A total of five eyes (15.5%) showed no or partial response to SMYL treatment, indicating that SMYL may not be successful in all cases of CSC reccurrence. It is possible that SMYL only impacts RPE dysfunction without influencing hyperdynamic choroidal circulation. Consistent with this possibility, choroidal hyper-permeability has been proposed as a primary cause of CSC. Under-treatment with SMYL may be another plausible explanation for the treatment failures observed in our study. Specifically, the laser energy used in our study may not have been sufficient to upregulate RPE heat-shock proteins in some patients, and the duration or power of SMYL may need to be adjusted in order to achieve proper energy levels in select patients. There is currently no consensus among physicians regarding the settings for SML. Our study may be a good reference for establishing laser parameter guidelines in chronic CSC patients, especially Asian CSC patients.

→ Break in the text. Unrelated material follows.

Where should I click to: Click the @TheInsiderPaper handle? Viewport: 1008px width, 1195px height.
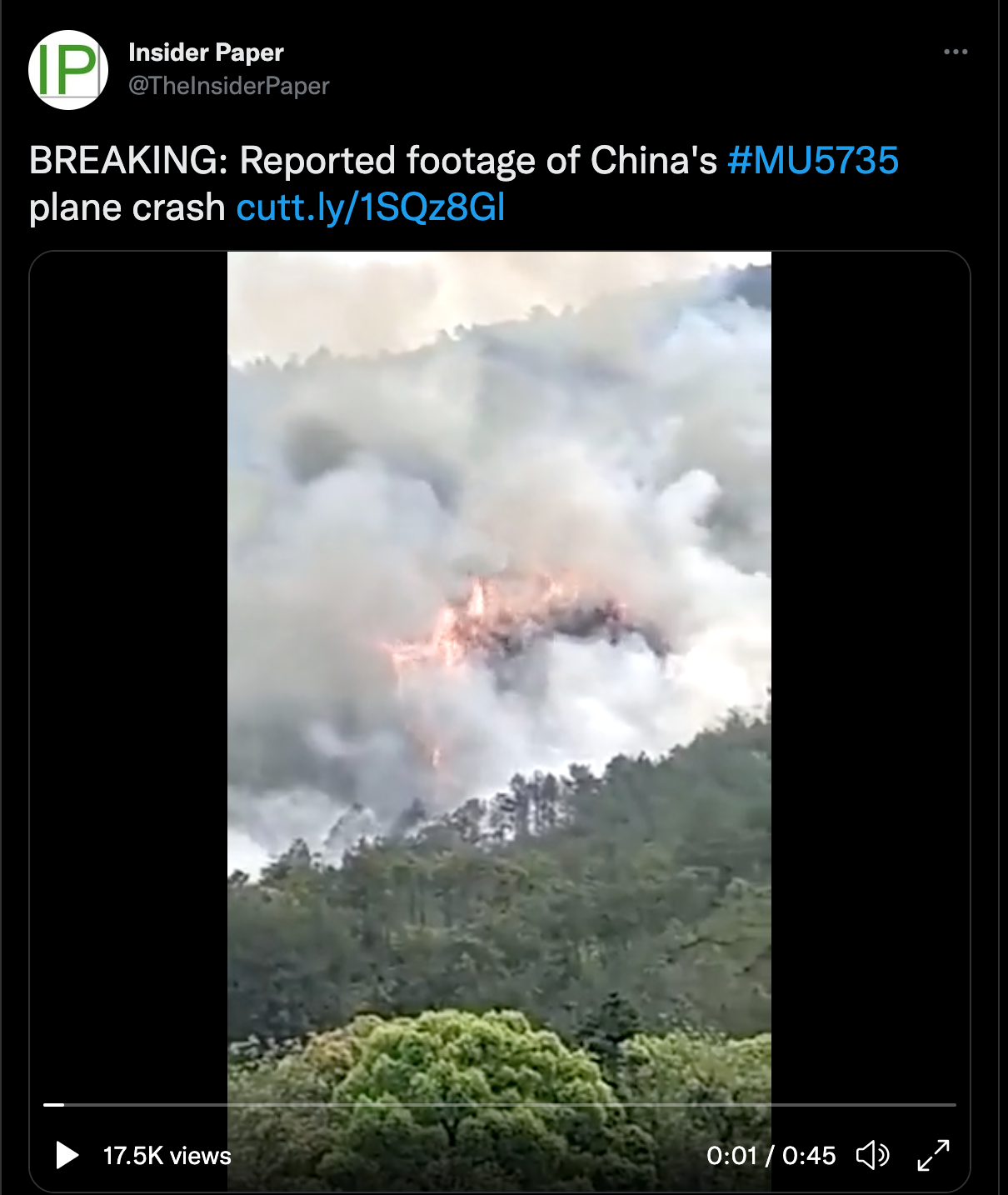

This study had several limitations, including its design as a small-sized retrospective study with an irregular follow-up period and lack of a control group. Therefore, our data should be interpreted with caution.

The majority of recent studies on SML therapy have reported good outcomes in CSC; however, laser parameters have differed significantly between studies, and the follow-up times have been relatively short. With respect to treatment power, several authors have utilized the titration method to establish an appropriate laser power for each patient. However, setting the proper area for initial titration remains problematic, and physicians should choose either the area of SRF or normal retina. The possibility of incurring retinal damage is another problem associated with the titration method. While the damage may be not serious, it can occur. A final question with respect to titration is the percent reduction of threshold laser power that can be selected to achieve a proper effect. In conclusion, fixed parameters for SML therapy, especially short-duration treatment delivered over multiple sessions, with incremental elevation of laser power starting from a low baseline to achieve SRF resolution, may be a good option for effective and safe treatment of chronic and recurrent CSC over the long term. Prospective, randomized, large-scale, controlled trials will be required to establish the optimum settings of SML for the treatment of CSC.

Summary

What was known before

  • • SMYL is an effective and safe method in the treatment of chronic CSC. However, proper laser setting for treatment is not well defined.

What this study adds

  • • Short-duration multiple-session method without titration can be a good reference for treating chronic CSC, and this study shows the longest follow-up results.